Meissen Porcelain, Enamel and Gold
Mountings and possibly exterior panels made in Nineteenth Century
This and all related images from:
The Gilbert Collection at the Victoria & Albert Museum
This unusual snuffbox is one part of a small group of Meissen boxes that were made in the shape of envelopes. The exterior of the box is rather plain, just like an envelope, but, when opened, it reveals a wondrous scene of musical entertainment beside the river Elbe—painted in enamels. Albrechtsburg, the castle outside Dresden, is visible in the scene, in the background behind the musical scene. That castle was the location of the manufacture of Meissen porcelain. Given this, it is highly possible that the scene used in this box may have been made as a souvenir of a visit to the Meissen Factory. While the porcelain and enamel scene was made in Meissen around 1755, the mounts and execution of the box came about much later—likely during the Nineteenth Century.

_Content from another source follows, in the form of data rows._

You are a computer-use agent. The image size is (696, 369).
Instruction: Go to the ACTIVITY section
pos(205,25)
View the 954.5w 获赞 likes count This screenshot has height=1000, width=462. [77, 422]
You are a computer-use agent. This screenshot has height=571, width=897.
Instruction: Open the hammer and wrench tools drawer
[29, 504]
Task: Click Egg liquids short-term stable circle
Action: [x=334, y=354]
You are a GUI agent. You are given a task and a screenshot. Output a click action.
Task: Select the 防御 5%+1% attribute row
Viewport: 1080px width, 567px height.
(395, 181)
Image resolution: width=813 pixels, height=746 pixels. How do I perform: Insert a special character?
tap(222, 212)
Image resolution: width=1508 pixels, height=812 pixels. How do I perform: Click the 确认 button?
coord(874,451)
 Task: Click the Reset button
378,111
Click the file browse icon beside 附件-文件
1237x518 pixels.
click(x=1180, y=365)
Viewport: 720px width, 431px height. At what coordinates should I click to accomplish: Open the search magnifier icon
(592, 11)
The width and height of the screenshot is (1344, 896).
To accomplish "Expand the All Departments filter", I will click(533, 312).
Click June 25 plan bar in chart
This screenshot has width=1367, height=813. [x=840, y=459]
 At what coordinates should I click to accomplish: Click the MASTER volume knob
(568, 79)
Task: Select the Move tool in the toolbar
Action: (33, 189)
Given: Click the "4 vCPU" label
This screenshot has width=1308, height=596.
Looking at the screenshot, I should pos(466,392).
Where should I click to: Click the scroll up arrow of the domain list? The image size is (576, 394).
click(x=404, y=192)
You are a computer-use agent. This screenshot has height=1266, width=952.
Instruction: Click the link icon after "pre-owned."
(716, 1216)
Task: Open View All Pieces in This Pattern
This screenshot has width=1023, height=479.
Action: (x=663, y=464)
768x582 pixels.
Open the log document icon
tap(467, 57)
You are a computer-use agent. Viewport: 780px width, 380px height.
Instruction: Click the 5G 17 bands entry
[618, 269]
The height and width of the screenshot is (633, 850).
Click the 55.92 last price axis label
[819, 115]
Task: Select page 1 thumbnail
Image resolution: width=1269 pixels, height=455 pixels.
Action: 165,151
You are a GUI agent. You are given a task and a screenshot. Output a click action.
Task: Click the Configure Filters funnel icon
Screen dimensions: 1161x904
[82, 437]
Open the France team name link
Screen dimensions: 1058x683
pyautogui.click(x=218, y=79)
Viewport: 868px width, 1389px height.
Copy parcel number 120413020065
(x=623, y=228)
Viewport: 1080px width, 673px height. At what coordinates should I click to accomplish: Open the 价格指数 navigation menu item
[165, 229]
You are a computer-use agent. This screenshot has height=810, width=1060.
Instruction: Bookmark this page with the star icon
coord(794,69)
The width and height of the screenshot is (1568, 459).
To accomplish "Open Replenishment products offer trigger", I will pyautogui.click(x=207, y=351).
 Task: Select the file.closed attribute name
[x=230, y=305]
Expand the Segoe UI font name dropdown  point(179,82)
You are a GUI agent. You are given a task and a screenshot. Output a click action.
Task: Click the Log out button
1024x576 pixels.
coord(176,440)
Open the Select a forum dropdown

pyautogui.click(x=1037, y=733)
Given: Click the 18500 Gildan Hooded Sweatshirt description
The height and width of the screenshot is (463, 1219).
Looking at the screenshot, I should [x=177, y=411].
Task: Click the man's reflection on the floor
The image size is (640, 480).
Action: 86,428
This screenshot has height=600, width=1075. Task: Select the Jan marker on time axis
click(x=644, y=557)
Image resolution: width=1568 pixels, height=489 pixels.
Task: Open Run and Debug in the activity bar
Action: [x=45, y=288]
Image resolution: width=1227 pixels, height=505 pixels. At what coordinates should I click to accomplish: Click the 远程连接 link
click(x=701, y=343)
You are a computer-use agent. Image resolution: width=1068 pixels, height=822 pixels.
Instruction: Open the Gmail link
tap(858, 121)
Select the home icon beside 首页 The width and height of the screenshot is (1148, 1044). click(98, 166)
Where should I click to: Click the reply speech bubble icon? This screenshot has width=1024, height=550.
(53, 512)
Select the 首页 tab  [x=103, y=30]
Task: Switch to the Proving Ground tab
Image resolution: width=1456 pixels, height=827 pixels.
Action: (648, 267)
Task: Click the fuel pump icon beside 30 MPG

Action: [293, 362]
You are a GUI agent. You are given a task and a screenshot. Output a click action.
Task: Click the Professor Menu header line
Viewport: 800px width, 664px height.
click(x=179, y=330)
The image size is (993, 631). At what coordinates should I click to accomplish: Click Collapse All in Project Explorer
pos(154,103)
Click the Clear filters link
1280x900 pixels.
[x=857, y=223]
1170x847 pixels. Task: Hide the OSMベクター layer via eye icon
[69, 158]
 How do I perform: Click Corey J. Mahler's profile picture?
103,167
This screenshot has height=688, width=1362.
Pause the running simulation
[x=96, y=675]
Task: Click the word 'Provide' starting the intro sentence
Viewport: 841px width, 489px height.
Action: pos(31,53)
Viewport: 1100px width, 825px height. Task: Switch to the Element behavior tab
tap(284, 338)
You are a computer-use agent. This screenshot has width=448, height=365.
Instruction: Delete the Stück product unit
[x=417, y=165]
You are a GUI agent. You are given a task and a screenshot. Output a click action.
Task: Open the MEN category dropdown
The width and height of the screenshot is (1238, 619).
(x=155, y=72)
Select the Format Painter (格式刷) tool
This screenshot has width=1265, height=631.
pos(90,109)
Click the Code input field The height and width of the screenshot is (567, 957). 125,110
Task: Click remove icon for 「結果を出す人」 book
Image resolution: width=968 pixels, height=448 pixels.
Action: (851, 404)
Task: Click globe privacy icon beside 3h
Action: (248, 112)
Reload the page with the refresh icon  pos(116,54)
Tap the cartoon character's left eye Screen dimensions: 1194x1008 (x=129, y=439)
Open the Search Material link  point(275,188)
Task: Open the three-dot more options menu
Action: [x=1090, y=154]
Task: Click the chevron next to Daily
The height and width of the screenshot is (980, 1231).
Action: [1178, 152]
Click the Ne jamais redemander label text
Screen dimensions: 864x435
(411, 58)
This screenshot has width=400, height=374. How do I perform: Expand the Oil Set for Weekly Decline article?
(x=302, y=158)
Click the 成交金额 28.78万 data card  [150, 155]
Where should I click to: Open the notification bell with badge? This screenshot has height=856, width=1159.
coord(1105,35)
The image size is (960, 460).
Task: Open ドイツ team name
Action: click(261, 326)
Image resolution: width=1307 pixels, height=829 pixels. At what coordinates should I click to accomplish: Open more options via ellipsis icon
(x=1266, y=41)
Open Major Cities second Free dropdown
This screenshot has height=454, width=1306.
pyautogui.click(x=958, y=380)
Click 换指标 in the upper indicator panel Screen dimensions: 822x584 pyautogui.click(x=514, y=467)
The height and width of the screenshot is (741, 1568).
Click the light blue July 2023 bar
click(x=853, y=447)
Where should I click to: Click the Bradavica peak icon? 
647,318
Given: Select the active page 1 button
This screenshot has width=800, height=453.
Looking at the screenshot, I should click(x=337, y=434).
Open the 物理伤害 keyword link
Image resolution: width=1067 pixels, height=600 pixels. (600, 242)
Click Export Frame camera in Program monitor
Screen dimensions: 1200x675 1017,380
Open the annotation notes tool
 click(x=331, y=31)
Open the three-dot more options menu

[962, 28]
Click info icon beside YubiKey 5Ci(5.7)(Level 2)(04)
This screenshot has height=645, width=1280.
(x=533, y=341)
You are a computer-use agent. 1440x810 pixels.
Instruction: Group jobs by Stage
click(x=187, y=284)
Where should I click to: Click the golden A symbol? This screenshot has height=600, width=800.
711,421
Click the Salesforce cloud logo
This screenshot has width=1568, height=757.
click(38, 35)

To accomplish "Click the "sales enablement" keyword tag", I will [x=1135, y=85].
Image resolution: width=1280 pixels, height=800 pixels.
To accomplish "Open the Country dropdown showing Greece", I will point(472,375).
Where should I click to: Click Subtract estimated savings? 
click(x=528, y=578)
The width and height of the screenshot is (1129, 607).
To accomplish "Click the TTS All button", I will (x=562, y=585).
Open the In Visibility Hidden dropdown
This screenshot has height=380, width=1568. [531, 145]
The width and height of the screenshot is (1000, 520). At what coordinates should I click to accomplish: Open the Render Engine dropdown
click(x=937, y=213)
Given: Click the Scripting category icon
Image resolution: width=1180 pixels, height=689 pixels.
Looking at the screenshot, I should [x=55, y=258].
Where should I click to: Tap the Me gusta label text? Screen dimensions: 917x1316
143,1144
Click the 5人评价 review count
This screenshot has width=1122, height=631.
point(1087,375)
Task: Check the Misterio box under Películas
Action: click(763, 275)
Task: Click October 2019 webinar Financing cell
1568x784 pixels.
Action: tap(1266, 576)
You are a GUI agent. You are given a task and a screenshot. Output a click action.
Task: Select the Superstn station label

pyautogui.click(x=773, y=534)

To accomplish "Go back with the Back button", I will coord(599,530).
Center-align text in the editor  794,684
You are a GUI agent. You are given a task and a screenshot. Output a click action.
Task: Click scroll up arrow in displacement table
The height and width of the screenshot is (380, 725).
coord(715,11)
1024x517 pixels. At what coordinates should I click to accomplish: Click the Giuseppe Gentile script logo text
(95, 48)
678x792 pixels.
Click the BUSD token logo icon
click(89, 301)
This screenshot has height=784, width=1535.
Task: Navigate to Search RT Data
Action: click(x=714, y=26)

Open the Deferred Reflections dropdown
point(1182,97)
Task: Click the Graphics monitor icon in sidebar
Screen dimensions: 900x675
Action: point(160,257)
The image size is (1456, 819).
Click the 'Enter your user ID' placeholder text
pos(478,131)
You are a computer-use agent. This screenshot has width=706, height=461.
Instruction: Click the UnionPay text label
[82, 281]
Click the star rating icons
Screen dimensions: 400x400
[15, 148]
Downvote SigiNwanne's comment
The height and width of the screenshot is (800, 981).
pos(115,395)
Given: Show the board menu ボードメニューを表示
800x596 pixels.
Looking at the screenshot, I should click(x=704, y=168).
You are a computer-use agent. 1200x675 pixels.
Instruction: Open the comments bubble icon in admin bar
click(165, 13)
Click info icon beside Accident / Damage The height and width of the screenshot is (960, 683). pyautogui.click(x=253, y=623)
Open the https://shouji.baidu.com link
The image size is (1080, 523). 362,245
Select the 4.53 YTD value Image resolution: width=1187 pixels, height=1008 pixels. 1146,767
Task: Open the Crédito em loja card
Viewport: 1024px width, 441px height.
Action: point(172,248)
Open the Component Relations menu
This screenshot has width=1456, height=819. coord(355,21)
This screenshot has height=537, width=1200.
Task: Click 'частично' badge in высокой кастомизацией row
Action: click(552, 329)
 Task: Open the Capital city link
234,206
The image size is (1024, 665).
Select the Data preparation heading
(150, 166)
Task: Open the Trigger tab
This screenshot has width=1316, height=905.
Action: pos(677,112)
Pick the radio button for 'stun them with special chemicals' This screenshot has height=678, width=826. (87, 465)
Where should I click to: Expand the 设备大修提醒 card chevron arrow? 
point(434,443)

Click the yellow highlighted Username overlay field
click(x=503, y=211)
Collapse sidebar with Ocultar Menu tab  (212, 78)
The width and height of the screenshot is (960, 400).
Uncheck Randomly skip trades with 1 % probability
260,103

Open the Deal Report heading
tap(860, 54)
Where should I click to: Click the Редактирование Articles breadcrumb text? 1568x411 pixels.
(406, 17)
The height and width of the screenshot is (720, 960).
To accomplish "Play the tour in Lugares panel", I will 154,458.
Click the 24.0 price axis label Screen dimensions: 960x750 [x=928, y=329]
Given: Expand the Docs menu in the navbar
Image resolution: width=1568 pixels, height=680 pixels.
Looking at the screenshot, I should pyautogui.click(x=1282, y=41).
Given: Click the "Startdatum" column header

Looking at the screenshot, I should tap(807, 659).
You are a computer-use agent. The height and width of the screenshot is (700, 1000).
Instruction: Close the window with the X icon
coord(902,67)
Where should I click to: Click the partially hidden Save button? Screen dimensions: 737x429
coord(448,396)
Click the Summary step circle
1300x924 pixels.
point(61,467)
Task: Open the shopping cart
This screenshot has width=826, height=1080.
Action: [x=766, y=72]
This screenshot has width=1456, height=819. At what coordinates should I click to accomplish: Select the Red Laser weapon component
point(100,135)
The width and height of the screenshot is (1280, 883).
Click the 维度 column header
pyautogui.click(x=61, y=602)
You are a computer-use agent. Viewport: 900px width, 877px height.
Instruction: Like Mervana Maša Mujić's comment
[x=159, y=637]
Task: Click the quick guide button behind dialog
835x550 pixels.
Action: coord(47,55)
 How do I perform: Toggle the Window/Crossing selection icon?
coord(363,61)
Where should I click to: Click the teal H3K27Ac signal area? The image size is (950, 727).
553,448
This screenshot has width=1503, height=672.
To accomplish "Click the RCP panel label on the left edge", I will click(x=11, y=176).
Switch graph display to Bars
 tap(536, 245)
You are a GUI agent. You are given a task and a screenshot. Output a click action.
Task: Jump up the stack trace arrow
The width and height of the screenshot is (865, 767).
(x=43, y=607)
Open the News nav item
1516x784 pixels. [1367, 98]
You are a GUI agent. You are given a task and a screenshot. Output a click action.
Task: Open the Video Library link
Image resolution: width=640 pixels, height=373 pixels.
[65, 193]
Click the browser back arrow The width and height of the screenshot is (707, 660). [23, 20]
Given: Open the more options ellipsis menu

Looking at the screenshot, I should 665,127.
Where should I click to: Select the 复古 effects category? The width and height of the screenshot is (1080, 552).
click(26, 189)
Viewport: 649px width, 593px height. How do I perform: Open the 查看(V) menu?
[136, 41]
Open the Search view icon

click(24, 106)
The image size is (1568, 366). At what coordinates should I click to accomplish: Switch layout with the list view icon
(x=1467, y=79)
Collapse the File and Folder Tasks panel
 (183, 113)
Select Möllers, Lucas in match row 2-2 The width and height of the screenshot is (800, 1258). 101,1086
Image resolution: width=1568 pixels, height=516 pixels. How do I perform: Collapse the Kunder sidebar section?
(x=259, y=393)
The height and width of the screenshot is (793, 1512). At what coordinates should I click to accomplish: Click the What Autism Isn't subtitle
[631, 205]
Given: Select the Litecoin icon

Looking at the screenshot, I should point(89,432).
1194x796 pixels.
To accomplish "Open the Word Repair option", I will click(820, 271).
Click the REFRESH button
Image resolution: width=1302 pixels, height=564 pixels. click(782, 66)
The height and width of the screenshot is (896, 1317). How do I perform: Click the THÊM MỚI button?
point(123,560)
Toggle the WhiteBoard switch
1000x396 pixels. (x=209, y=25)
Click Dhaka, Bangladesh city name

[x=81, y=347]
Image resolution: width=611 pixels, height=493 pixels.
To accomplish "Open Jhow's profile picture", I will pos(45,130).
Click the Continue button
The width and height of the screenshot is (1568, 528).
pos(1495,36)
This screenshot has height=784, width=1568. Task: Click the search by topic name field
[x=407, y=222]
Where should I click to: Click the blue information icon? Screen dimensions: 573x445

The box’s mounts are of a particularly high quality. While the goldwork is rather simply, it is wholly elegant with its two flaring thumpieces and handsome sheen. The top of the box, in keeping with the envelope theme is "addressed" as any package would be. Inscribed in enamel, the "address" reads: “à Celui qui le Merite,” or “To the one who deserves it.” Cute. The reverse is "sealed" in envelope style with an enamel painting of an impressed blob of red sealing wax. It's a truly splendid piece.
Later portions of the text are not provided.